显式等待用得最多。隐式等待用得比较少。我们先快速来看看隐式等待是怎样的。
隐式等待
隐式等待是一个全局的等待时间的设置,默认是0,代表禁用。如果设置了时间,则会对脚本的所有元素等待生效。当查找元素但没有出现时,selenium会在特定的时间间隔轮询DOM,如果找到就继续,如果超时就抛出异常。
from selenium import webdriver
from selenium.webdriver.common.by import By
driver = webdriver.Chrome()
driver.implicitly_wait(10) # implicitly wait
driver.get("https://www.zhihu.com")
driver.find_element_by_xpath("//div[contains(@class, 'AppHeader-SearchBar')]//input")
显式等待
显式等待仅对你设置的元素有效,不是全局的。我们可以设定一些条件,在时间限制内会尝试检查条件是否符合,符合就继续,不符合超时了就抛出异常。这些条件可以是元素出现或可见,可以是元素属性变化等,使用起来比较灵活。

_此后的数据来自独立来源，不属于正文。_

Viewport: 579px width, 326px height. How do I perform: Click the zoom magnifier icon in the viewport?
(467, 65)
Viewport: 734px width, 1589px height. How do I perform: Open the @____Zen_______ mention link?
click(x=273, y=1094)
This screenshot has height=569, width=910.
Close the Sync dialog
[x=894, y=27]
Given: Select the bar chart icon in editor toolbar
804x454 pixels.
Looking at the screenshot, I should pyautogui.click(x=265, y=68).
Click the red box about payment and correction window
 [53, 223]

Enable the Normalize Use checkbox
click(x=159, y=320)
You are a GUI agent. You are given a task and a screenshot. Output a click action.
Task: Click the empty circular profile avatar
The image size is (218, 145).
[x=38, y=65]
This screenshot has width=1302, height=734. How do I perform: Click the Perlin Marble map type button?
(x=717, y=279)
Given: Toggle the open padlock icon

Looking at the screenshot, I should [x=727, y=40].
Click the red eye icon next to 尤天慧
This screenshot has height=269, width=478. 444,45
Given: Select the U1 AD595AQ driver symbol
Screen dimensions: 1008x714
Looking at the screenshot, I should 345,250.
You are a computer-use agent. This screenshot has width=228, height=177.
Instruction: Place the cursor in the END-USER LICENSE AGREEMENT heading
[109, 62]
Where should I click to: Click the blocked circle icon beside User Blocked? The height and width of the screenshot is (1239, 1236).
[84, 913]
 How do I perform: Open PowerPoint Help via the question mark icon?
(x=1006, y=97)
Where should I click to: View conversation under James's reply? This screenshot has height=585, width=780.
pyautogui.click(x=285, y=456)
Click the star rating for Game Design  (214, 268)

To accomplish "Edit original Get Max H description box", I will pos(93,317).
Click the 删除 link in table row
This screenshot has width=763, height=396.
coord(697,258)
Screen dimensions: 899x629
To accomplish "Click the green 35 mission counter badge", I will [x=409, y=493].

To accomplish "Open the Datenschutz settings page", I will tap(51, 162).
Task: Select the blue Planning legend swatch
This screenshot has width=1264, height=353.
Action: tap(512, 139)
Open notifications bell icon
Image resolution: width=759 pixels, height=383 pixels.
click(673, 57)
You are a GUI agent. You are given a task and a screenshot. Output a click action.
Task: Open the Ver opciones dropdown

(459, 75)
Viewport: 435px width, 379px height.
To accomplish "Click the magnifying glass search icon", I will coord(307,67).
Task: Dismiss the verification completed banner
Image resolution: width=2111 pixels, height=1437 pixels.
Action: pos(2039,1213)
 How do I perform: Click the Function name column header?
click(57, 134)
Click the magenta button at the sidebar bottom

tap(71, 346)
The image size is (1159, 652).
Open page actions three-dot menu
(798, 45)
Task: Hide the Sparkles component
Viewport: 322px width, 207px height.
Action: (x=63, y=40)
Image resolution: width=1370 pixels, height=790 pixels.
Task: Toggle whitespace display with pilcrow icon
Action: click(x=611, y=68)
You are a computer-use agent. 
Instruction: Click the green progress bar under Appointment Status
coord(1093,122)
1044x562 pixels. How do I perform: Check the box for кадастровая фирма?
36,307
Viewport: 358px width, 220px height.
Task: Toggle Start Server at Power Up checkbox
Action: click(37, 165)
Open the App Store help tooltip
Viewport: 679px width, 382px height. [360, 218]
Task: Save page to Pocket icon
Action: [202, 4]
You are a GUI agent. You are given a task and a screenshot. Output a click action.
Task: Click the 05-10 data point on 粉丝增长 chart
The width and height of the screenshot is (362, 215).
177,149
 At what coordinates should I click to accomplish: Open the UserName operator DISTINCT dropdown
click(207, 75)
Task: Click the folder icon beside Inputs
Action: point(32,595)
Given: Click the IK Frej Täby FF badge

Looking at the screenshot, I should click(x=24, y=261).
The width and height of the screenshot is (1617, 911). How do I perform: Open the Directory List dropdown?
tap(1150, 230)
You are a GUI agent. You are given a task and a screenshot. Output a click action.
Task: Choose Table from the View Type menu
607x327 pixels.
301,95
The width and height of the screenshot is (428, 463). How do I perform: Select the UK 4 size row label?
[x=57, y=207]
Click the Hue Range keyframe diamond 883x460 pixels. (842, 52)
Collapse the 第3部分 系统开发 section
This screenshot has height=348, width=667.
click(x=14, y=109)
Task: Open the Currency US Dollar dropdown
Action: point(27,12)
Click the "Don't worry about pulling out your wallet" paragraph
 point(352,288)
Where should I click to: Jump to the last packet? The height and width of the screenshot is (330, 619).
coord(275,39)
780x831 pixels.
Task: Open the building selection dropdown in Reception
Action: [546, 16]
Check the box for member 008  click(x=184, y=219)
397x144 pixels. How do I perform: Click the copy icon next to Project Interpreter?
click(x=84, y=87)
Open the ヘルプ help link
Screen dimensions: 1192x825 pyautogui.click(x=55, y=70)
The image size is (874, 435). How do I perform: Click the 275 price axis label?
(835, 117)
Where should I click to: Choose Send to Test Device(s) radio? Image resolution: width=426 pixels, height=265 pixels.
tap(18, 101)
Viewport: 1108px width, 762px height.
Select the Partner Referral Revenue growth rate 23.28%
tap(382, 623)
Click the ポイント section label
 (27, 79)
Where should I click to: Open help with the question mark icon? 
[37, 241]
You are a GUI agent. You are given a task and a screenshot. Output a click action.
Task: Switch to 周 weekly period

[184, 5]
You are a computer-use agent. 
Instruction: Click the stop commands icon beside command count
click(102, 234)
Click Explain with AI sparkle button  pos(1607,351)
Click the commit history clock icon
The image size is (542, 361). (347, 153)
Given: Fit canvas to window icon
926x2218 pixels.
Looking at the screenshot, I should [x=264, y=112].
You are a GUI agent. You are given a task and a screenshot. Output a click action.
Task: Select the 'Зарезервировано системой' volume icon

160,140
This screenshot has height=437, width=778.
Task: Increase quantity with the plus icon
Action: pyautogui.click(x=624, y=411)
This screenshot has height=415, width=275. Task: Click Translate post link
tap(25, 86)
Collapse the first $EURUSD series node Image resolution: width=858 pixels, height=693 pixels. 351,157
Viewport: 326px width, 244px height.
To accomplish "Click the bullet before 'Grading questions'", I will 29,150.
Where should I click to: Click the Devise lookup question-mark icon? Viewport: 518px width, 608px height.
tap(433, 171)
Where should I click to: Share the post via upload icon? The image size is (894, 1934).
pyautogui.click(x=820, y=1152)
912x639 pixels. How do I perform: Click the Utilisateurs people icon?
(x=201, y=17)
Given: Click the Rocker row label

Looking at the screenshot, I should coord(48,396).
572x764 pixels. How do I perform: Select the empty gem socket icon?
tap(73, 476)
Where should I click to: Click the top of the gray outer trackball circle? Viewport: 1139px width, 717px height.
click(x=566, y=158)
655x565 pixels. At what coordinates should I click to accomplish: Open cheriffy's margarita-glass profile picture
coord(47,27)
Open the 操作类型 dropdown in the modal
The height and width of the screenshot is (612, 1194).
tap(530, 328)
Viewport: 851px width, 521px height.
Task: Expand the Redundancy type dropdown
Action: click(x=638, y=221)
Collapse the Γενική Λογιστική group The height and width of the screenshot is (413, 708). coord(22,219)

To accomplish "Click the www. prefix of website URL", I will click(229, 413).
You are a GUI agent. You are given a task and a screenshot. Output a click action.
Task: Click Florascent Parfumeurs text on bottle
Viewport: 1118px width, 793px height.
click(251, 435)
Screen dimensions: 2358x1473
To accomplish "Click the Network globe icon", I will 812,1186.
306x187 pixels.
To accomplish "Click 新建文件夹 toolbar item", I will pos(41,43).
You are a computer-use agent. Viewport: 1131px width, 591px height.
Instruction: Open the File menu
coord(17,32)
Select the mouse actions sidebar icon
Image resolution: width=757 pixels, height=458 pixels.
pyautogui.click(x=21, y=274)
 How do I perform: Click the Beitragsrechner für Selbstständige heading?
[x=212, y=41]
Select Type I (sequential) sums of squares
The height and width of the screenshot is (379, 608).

WebDriverWait往往跟expected_conditions一起用。
现在我们加一个新的自定义的等待类,添加一些条件用于等待元素出现,等待元素消失,等待元素可点击,等待文本出现。
# utils/new_wait.py
from selenium.webdriver.support import expected_conditions as EC
from selenium.webdriver.support.ui import WebDriverWait
from selenium.webdriver.common.by import By
class NewWait(WebDriverWait):
def __init__(self, driver, timeout=30):
super().__init__(driver, timeout)
def format_locator(self, locator, *args):
web_locators = list(By.__dict__.items())
by = value = None
for k, v in web_locators:
if v == locator["by"]:
by = v
value = locator["value"].format(*args)
break
return by, value
def wait_until_presence_of_element(self, locator, *args):
by, value = self.format_locator(locator, *args)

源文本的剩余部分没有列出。